Textbook: Joel Hass and Maurice D. Weir: University Calculus – Early Transcendentals, Pearson, 4th edition, 2020

Coverage: Chapter 1 (1.3, 1.5, 1.6), Chapter 2 (2.2, 2.4-2.6), Chapter 3 (3.1-3.3, 3.5-3.11), Chapter 4 (4.1-4.8), Chapter 5 (5.1-5.5)

Calculator: A TI-30XIIS calculator is permitted to be used in this course.
Homework: Common homework is available through MyLabsPlus.

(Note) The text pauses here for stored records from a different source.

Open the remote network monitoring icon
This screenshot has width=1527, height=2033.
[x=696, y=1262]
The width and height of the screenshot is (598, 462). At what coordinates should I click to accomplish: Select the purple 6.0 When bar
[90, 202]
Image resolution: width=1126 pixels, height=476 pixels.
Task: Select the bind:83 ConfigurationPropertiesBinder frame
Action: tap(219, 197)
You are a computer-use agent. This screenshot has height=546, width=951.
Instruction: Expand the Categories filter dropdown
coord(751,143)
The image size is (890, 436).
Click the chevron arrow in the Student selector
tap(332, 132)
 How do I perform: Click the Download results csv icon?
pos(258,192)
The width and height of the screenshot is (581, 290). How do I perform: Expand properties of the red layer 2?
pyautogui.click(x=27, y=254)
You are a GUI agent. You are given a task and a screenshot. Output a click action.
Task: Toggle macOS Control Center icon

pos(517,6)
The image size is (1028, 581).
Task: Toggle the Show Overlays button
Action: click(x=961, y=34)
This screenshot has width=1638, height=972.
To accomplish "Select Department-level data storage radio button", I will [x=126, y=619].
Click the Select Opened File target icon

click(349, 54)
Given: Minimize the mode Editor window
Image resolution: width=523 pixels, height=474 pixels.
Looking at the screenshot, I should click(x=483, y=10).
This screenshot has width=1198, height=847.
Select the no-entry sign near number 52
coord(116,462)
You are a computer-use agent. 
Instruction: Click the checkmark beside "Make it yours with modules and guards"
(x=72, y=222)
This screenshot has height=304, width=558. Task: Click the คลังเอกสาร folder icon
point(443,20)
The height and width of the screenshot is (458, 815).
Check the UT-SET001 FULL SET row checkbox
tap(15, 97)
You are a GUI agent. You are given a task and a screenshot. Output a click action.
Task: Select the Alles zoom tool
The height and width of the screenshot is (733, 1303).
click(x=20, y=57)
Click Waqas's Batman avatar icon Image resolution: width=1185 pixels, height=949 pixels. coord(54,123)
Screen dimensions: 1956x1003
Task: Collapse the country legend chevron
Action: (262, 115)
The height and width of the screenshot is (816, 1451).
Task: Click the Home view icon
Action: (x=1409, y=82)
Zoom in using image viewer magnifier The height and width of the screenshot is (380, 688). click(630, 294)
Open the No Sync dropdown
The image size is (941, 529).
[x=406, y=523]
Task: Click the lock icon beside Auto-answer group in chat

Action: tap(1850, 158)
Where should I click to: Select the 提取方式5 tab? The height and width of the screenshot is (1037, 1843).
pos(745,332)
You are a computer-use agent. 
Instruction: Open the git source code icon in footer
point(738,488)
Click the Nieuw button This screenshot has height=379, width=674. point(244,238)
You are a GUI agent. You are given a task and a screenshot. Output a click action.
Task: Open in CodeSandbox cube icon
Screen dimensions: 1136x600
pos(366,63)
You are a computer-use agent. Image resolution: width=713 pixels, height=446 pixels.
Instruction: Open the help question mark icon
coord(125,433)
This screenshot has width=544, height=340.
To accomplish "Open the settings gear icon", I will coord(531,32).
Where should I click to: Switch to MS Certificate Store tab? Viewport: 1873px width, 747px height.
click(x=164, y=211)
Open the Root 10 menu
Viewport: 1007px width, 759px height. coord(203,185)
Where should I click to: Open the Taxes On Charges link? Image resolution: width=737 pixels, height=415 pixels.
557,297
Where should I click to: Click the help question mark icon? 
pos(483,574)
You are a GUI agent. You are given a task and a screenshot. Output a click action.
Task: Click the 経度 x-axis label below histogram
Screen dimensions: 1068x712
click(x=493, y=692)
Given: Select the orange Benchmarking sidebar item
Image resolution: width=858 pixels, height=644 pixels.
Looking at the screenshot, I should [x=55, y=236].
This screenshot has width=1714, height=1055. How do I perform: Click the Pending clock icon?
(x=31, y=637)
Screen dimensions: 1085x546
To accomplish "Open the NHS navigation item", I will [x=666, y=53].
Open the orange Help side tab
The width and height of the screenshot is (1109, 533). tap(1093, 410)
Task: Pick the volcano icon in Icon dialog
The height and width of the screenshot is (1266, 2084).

Learning outcomes: Upon the successful completion of the course a student will:

Evaluate Limits Using Graphs
Evaluate Limits of Rational Functions Using Algebraic Cancellation
Evaluate Limits of Trigonometric Functions
Determine Where a Function is Continuous
Find Continuous Extensions of Functions
Evaluate Limits Involving Infinity and Identify Asymptotes
Compute the Derivative of a Function at a Point Using the Limit Definition
Graphically Determine Where a Function is Differentiable
Graphically Interpret the Derivative of a Function
Compute the Derivative of Polynomial, Trigonometric, Exponential, and Logarithmic Functions
Compute the Derivative of Algebraic Combinations of Functions
Compute the Derivative of the Composition of Functions
Compute the Derivative of Function Implicitly Defined by Curves
Apply the Derivative to Find the Rate of Change of Real World Situations with Interconnected Parts
Determine the Intervals on Which a Function is Increasing and Decreasing and Use the First Derivative to Identify
Minimums and Maximums
Determine the Intervals on Which a Function is Concave Up and Concave Down and Use the Second Derivative to
Identify Minimums and Maximums
Apply the Derivative to Sketch the Graph of a Function
Apply the Derivative to Optimize Real World Situations
Approximate the Area Under a Curve
Compute the Antiderivative of Polynomial, Trigonometric, and Exponential Functions
Apply the Fundamental Theorem of Calculus to Evaluate Definite Integrals
Solve Initial Value Problems

Secondary Learning Outcomes:

Apply the Intermediate Value Theorem to Approximate the Solutions to Equations Involving Continuous Functions
Compute the Derivative of Inverse Functions
Generate a Linear Approximation to a Differentiable Function
Apply Newton’s Method to Approximate the Zeros of a Differentiable Function
Apply the Mean Value Theorem to Infer the Rate of Change
Apply the Extreme Value Theorem to Argue for the Existence of Maximums and Minimums
Apply L’Hopital’s Rule to Evaluate Limits of Indeterminate Form

Learning Outcomes for Quantitative Reasoning:

Convert relevant information into various mathematical forms (e.g., equations, graphs, diagrams, tables, words).
Solve mathematical problems.